Calliope, sing me sweetly, my breath is supposed to come like a hum but it burns into the air like a drum, and the patterns are songs I never heard before.  This song should be the song about the twist of an ancestor stick in the ribs, should not play too hard or too sad on the ribs of the living, this burning in the chest comes out too quickly, and there's not enough time to seal the room so no one else can hear the words, only an echo from the edges of these worlds, playing 56 octaves lower than last night's dreams.  This is a time of dark spells and salt on doorways, even though it looks like there should be bird songs in the air, but all the birds are nervous, and all the messages at my door talk about the things I have to close.  The new year starts with an anxious prayer, one that goes on relentlessly until the words no longer make any sense, and the storyteller has to switch tactics, because the main characters already think this is a different kind of story than the one they are living in, and this kind of recognition of powerlessness, coupled with the beginnings of a map, are the things that tragedies are made on.

At the beginning of the chapter, the hero knows he does not get the girl, and the adventures ahead won't make him rich, and the rest is still too unknowable.  The only way to enter into the poem is to place oneself at the will of the muse, and let the poor excuse for a map be the only light to serve as a guide.  The rest of the guides are liars, and they tell the truth only often enough to keep things interesting.  There is no clear light in them. 
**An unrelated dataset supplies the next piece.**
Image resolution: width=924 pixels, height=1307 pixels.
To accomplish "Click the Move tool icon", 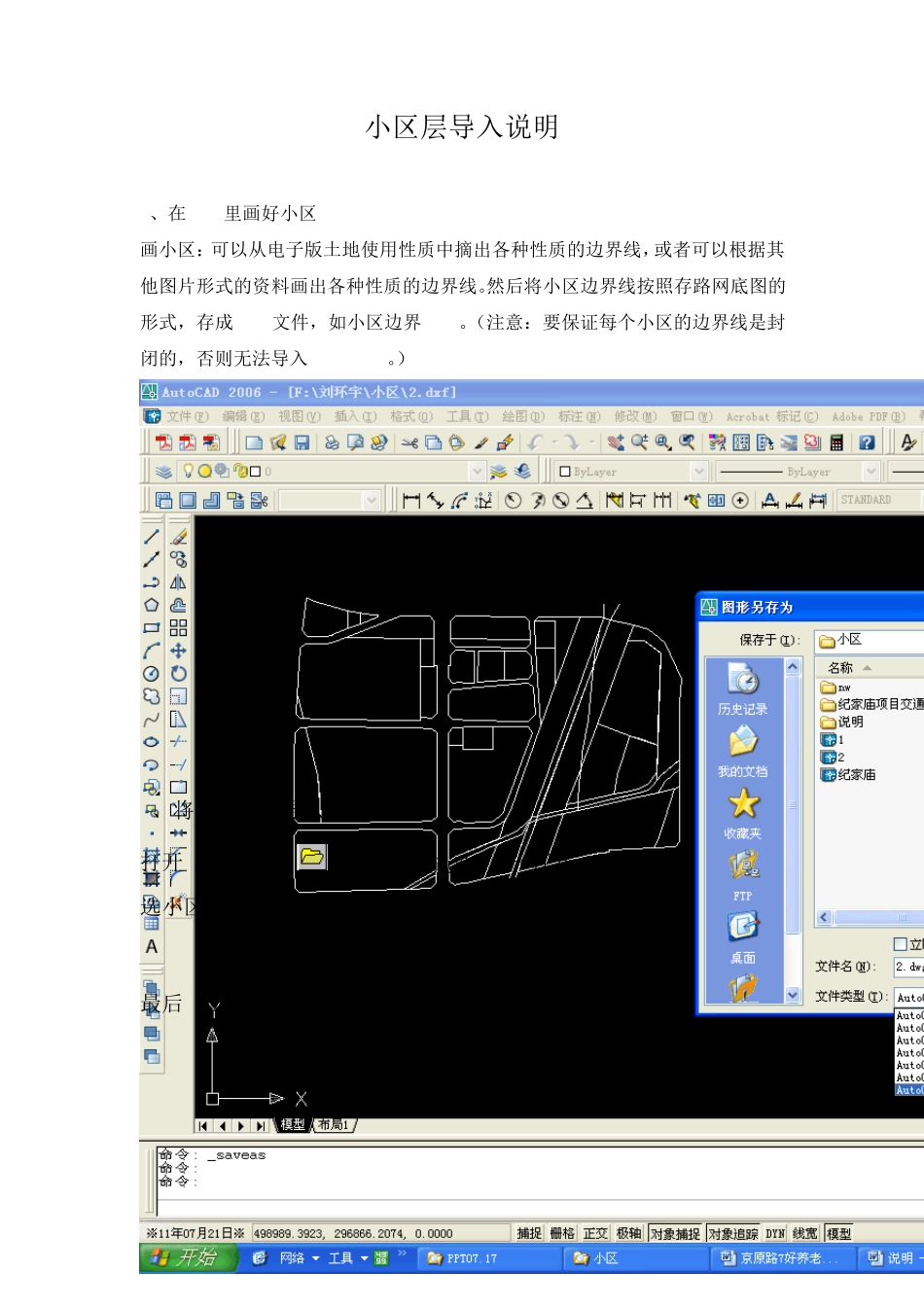I will (178, 651).
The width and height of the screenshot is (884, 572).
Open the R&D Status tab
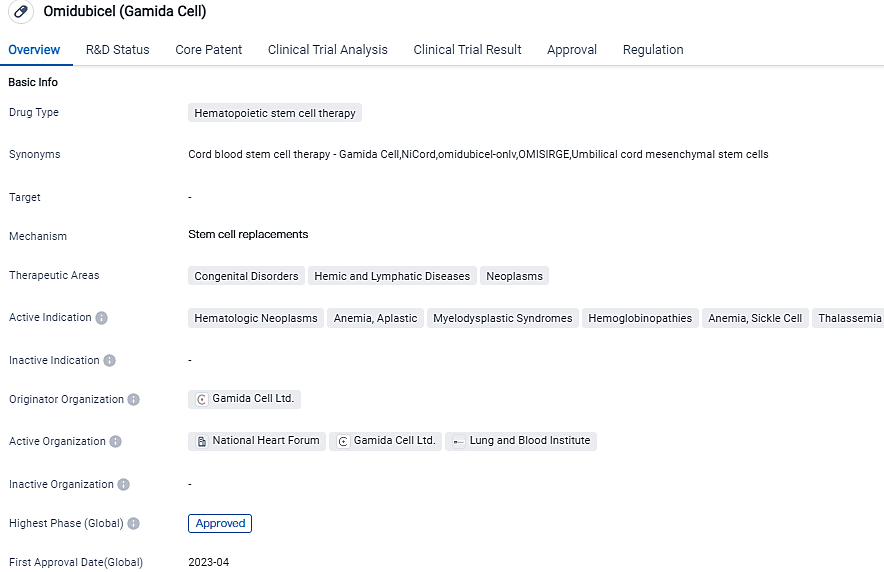click(117, 50)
At the beginning of the chapter, there is a woman hanging upside down, looking at the world with ironic eyes, this is a waste, this is a tragedy in the making, this is a version of something real that happens on the surface of the earth to those people who might believe in it.  But she has been born and raised to believe in nothing, but there is a map, and that's more than enough, and no reason not to, let herself be cut loose to begin the first part.

The first part is a little rough, because it is unformed, because it will only take form when the second and third parts start to unravel and we can see the threads start to weave together.  Right now this is all much too loose, and there are too many variables, and objects that no one understands yet.

The objects are (in order of appearance): an arab strap, a round ball of white powder, a container of water from the muse of the erotic (she runs through all of this because water runs through all of this because water runs that's what it does), a prayer card from a funeral, and a small round mirror.

He is lying in state at the start, only not so stately, having been recently torn up a bit and living a little too much like a fake rock star, even though he is already much too old.  He's been told who he is, and even acts it sometimes, and sometimes dresses the part, but he doesn't recognize it enough as something that belongs under his skin, so it feels like a costume.

If he were a little more well-rested, he could put some of these things to make spells with to good use, but he's still waiting for his shadow body to wake up.  He doesn't know, however, little does he know, that the shadow is already up and clearing paths and everything is in the right place.  Little does he know that all the prayers and songs made in the dark in the middle of the desert are about to be answered, and it would be too easy to say that the same thing is happening to her, but it is, and this is where the last epic tragedy starts to come to tell its story, because they do that, so that we might recognize what the territory can be like if we decide to go through it all again with our eyes sealed shut.  That decision is still and always up for negotiations.